For what it’s worth.
Dr. ESP

 

Gullibles Travels

 

The only thing necessary for the triumph of evil is for good men to do nothing.

~Edmund Burke

On any given day over the past five and a half years, there were multiple candidates to which the above quote might apply.  Hypocritical Republican members of Congress who claim to be the guardians of law and order yet remained silent as the presidential equivalent of a VegaMatic sliced and diced the Constitution and the U.S. Code.  Evangelicals who thump their Bibles but bury their heads in the sand for a leader who views the ten commandments and the gospel as optional.  And of course voters who claim to despise everything Donald Trump did except for the one thing from which they personally benefit, be it tax cuts, deregulation, conservative judges or affirmation of their most base prejudices.

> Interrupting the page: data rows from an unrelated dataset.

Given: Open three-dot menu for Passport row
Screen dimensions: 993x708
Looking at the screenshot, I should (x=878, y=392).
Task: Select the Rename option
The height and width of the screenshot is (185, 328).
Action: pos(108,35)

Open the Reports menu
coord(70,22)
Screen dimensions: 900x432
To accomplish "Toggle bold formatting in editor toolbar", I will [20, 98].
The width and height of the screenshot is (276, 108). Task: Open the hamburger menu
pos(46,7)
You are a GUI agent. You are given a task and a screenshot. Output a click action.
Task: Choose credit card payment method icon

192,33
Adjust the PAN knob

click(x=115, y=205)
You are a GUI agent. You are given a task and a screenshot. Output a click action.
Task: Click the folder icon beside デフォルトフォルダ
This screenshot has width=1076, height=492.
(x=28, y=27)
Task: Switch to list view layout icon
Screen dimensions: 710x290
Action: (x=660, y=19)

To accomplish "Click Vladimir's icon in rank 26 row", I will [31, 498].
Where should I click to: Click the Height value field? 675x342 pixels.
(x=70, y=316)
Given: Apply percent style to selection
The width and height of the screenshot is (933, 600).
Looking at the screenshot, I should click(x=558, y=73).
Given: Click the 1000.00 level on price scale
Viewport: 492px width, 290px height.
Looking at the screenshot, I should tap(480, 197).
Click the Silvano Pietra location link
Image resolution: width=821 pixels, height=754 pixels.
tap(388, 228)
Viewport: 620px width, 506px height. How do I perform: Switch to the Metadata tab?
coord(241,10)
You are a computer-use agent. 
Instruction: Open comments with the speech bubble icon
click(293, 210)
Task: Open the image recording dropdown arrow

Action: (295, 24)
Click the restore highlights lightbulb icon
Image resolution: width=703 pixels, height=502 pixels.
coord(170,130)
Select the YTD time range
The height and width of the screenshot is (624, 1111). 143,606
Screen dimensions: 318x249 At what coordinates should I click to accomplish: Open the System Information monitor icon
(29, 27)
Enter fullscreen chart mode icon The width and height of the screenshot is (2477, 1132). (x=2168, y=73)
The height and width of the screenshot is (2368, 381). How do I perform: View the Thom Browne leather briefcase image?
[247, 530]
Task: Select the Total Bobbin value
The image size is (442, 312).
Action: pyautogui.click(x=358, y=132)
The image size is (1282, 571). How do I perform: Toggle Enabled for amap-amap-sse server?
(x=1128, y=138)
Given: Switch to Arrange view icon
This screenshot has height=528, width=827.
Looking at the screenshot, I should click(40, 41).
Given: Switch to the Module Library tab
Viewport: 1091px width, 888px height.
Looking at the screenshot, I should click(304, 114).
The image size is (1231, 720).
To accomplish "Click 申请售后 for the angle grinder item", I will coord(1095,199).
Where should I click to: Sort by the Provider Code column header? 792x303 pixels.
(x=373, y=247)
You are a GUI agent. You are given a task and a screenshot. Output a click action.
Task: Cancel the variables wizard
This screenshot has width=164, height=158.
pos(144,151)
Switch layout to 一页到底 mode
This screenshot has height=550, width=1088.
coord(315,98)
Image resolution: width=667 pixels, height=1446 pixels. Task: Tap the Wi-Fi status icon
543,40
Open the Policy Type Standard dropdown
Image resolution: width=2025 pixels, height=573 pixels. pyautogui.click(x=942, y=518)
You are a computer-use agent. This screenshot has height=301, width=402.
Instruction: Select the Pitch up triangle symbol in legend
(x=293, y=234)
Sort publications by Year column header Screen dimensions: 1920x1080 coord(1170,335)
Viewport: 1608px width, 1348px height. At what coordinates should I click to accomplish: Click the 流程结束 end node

But today the target is the media, and local news outlets in particular.  And to make the point, I am going to use examples from the two platforms in my home town, the twice-weekly paper Fernandina Beach News Leader and the on-line Fernandina Observer.  I will start with excerpts from two “letters to the editor” in the News Leader.  Ironically, the first appeared on Wednesday under the headline, “Corruption wins when good people do nothing.”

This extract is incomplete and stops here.